▸ Task requirements:
a) Answer these from the visualize() documentation, one answer per line, marked the same way:
(i) What is the default number of bins in the histogram?
(ii) When data is the output of assume(), which method is used by default?
(iii) What does visualize() return for fit()-based workflows?
b) Write what comes next in the visualize() documentation, picking up right after its final line.

▸ Passage shown:
Visualize the distribution of the simulation-based inferential statistics or the theoretical distribution (or both!).
Learn more in vignette("infer").
visualize(data, bins = 15, method = "simulation", dens_color = "black", ...)
visualise(data, bins = 15, method = "simulation", dens_color = "black", ...)A distribution. For simulation-based inference, a data frame
containing a distribution of calculate()d statistics
or fit()ted coefficient estimates. This object should
have been passed to generate() before being supplied or
calculate() to fit(). For theory-based inference,
the output of assume().
The number of bins in the histogram.
A string giving the method to display. Options are
"simulation", "theoretical", or "both" with "both" corresponding to
"simulation" and "theoretical". If data is the output of assume(),
this argument will be ignored and default to "theoretical".
A character or hex string specifying the color of the theoretical density curve.
Additional arguments passed along to functions in ggplot2.
For method = "simulation", stat_bin(), and for method = "theoretical",
geom_path(). Some values may be overwritten by infer internally.
For calculate()-based workflows, a ggplot showing the simulation-based
distribution as a histogram or bar graph. Can also be used to display
theoretical distributions.
For assume()-based workflows, a ggplot showing the theoretical distribution.
For fit()-based workflows, a patchwork object
showing the simulation-based distributions as a histogram or bar graph.
The interface to adjust plot options and themes is a bit different
for patchwork plots than ggplot2 plots. The examples highlight the
biggest differences here, but see patchwork::plot_annotation() and
patchwork::&.gg for more details.
In order to make the visualization workflow more straightforward
and explicit, visualize() now only should be used to plot distributions
of statistics directly. A number of arguments related to shading p-values and
confidence intervals are now deprecated in visualize() and should
now be passed to shade_p_value() and shade_confidence_interval(),
respectively. visualize() will raise a warning if deprecated arguments
are supplied.
# generate a null distribution
null_dist <- gss |>
# we're interested in the number of hours worked per week
specify(response = hours) |>
# hypothesizing that the mean is 40
hypothesize(null = "point", mu = 40) |>
# generating data points for a null distribution
generate(reps = 1000, type = "bootstrap") |>
# calculating a distribution of means
calculate(stat = "mean")
# or a bootstrap distribution, omitting the hypothesize() step,
# for use in confidence intervals
boot_dist <- gss |>
specify(response = hours) |>
generate(reps = 1000, type = "bootstrap") |>
calculate(stat = "mean")
# we can easily plot the null distribution by piping into visualize
null_dist |>
visualize()
# we can add layers to the plot as in ggplot, as well...

▸ Provided material:

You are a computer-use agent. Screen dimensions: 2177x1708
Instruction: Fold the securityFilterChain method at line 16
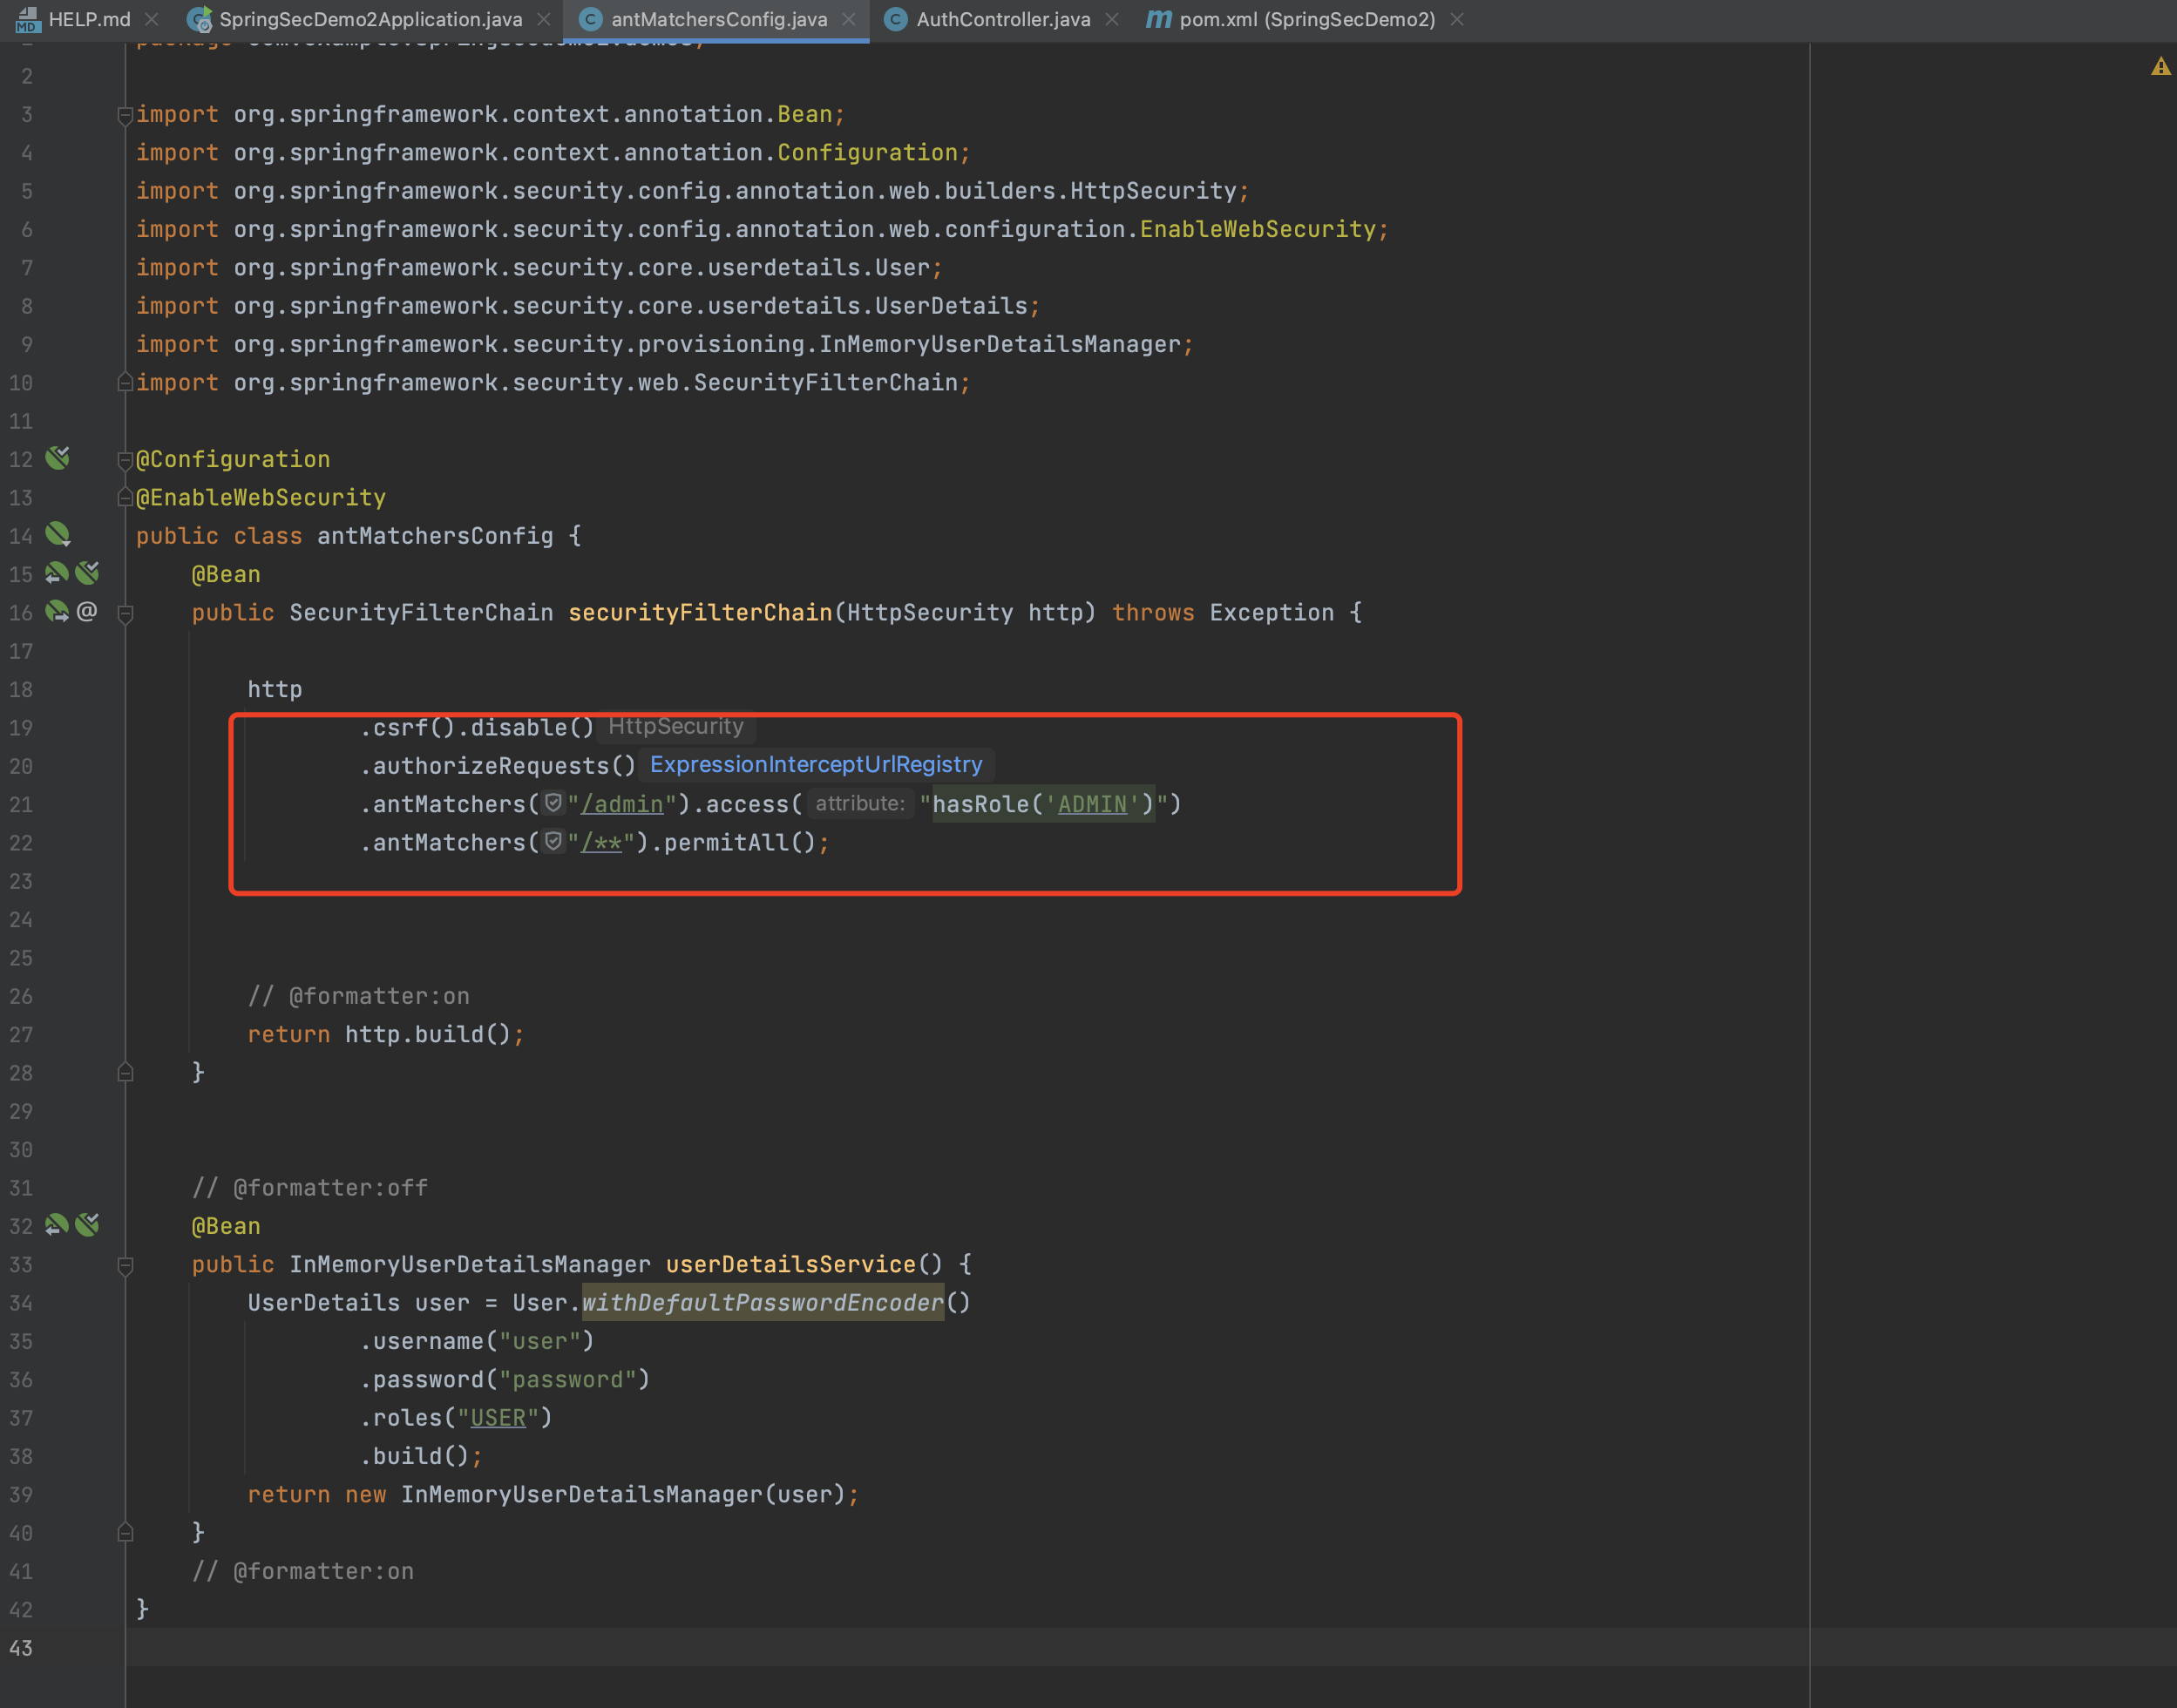click(125, 613)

▸ Answers for the exercise:
a)
(i) 15
(ii) "theoretical"
(iii) A patchwork object showing the simulation-based distributions as a histogram or bar graph.

b)
# find the point estimate---mean number of hours worked per week
point_estimate <- gss |>
specify(response = hours) |>
calculate(stat = "mean")
# find a confidence interval around the point estimate
ci <- boot_dist |>
get_confidence_interval(point_estimate = point_estimate,
# at the 95% confidence level
level = .95,
# using the standard error method
type = "se")
# display a shading of the area beyond the p-value on the plot
null_dist |>
visualize() +
shade_p_value(obs_stat = point_estimate, direction = "two-sided")
# ...or within the bounds of the confidence interval
null_dist |>
visualize() +
shade_confidence_interval(ci)
# plot a theoretical sampling distribution by creating
# a theory-based distribution with `assume()`
sampling_dist <- gss |>
specify(response = hours) |>
assume(distribution = "t")
visualize(sampling_dist)
# you can shade confidence intervals on top of
# theoretical distributions, too---the theoretical
# distribution will be recentered and rescaled to
# align with the confidence interval
visualize(sampling_dist) +
shade_confidence_interval(ci)
# to plot both a theory-based and simulation-based null distribution,
# use a theorized statistic (i.e. one of t, z, F, or Chisq)
# and supply the simulation-based null distribution
null_dist_t <- gss |>
specify(response = hours) |>
hypothesize(null = "point", mu = 40) |>
generate(reps = 1000, type = "bootstrap") |>
calculate(stat = "t")
obs_stat <- gss |>
specify(response = hours) |>
hypothesize(null = "point", mu = 40) |>
calculate(stat = "t")
visualize(null_dist_t, method = "both")
#> Warning: Check to make sure the conditions have been met for the theoretical method.
#> infer currently does not check these for you.
visualize(null_dist_t, method = "both") +
shade_p_value(obs_stat, "both")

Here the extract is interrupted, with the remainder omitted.